● Passage for review
§ §
Hello and a very warm welcome to Radio Prague. I'm Ray Furlong and we begin with the news headlines.
Those are the headlines, and now the news in more detail.
The leader of the main opposition Social Democrats, Milos Zeman, has made serious allegations against the former interior minister, Jan Ruml, who is now head of the Freedom Union. At a press conference on Monday, Zeman produced a letter allegedly written by Ruml in September last year on Monday asking the intelligence service to probe Western reaction to the fall of the Klaus government, which occured two months later. Zeman also said he had secret information showing that Ruml was behind the so-called Bamberg affair, designed to discredit the Social Democrats. Ruml has vigorously denied the accusations, and said that previous scandals unearthed by Zeman in the past had all come to nothing.
The Czech President, Vaclav Havel, is spending his last full day at Innsbruck hospital. Tomorrow he will meet with his Austrian counterpart, Thomas Klestil, before leaving for Prague by air ambulance. On Monday he made his first public appearance since falling ill two weeks ago. Havel appeared before television cameras at Innsbruck hospital to sign orders promoting seven Czech generals. In pictures broadcast on Czech television, the president walked without difficulty into the room where the ceremony was held, and appeared to be on the road to recovery. He made a brief speech lasting around a minute and a half, in which he thanked people for their concern over his health - as well as his doctors for returning him to public life in the crucial pre-election period. Earlier on Monday, Havel had had tracheotomy removed from his neck.
§ §
● Data shown
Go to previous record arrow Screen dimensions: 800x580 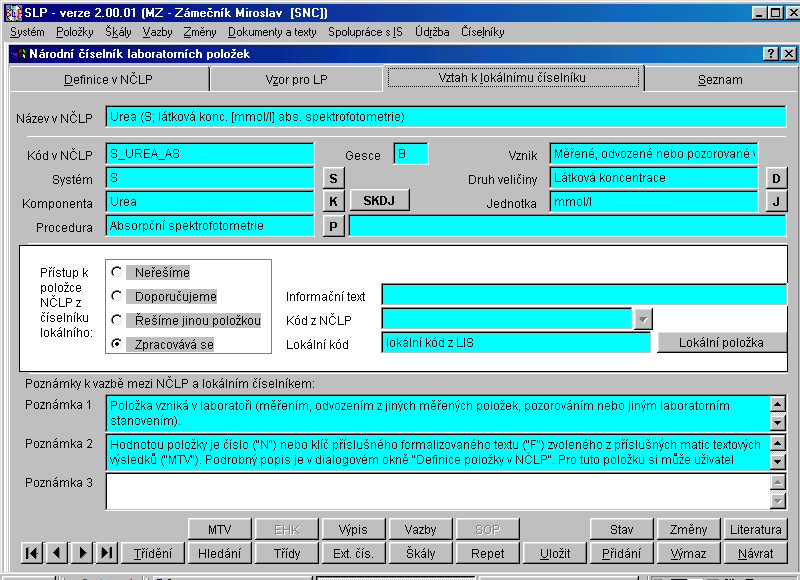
§ §
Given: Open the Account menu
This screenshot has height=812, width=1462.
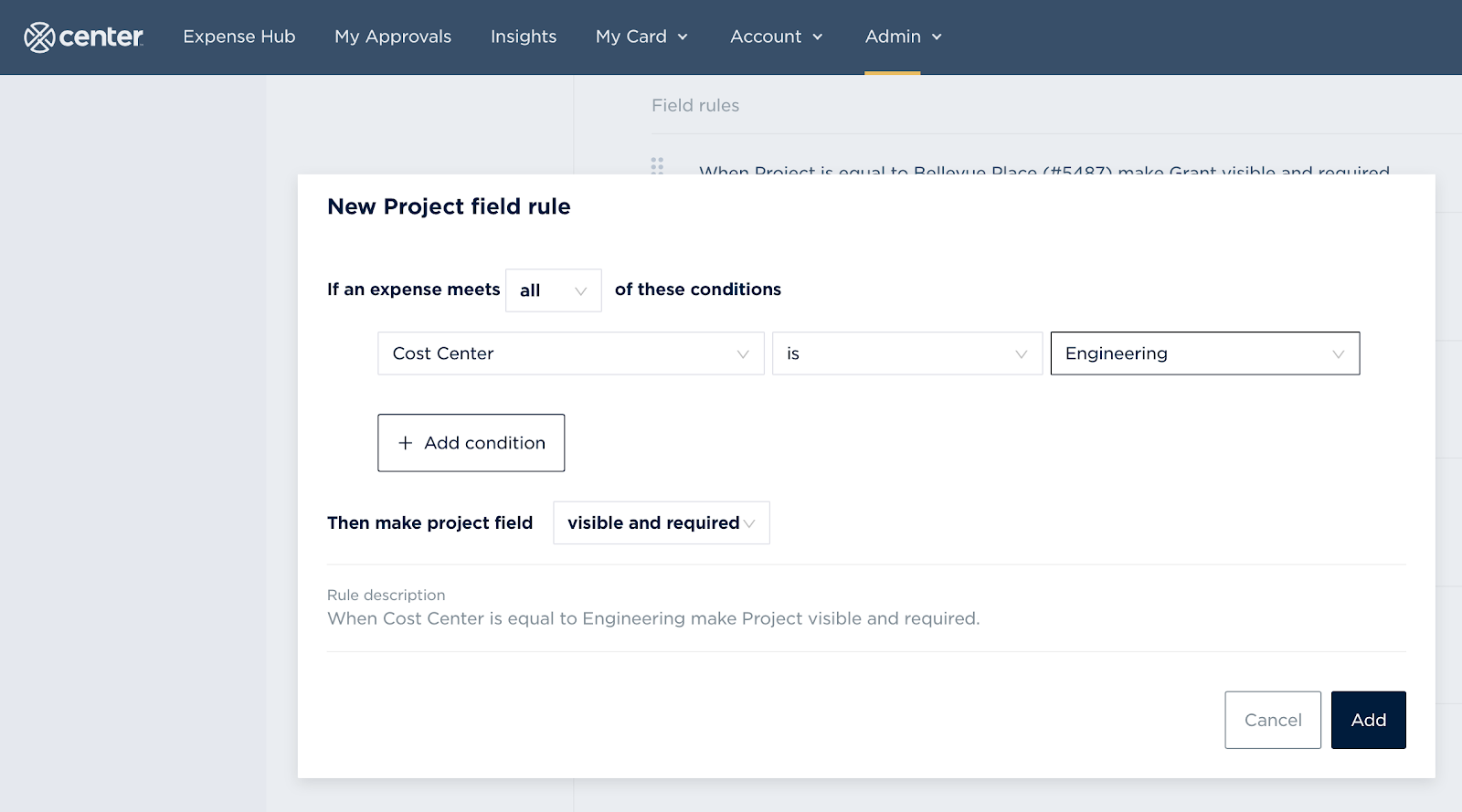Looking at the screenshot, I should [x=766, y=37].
§ §
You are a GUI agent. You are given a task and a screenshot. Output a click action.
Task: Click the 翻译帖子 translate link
§ §
● What to do
Answer these questions about the Radio Prague news text above:
(a) What party does Jan Ruml now head?
(b) Whom will Vaclav Havel meet tomorrow before leaving for Prague?
(c) How many Czech generals did Havel promote at Innsbruck hospital?

● Answer to the exercise
(a) The Freedom Union
(b) Thomas Klestil, his Austrian counterpart
(c) Seven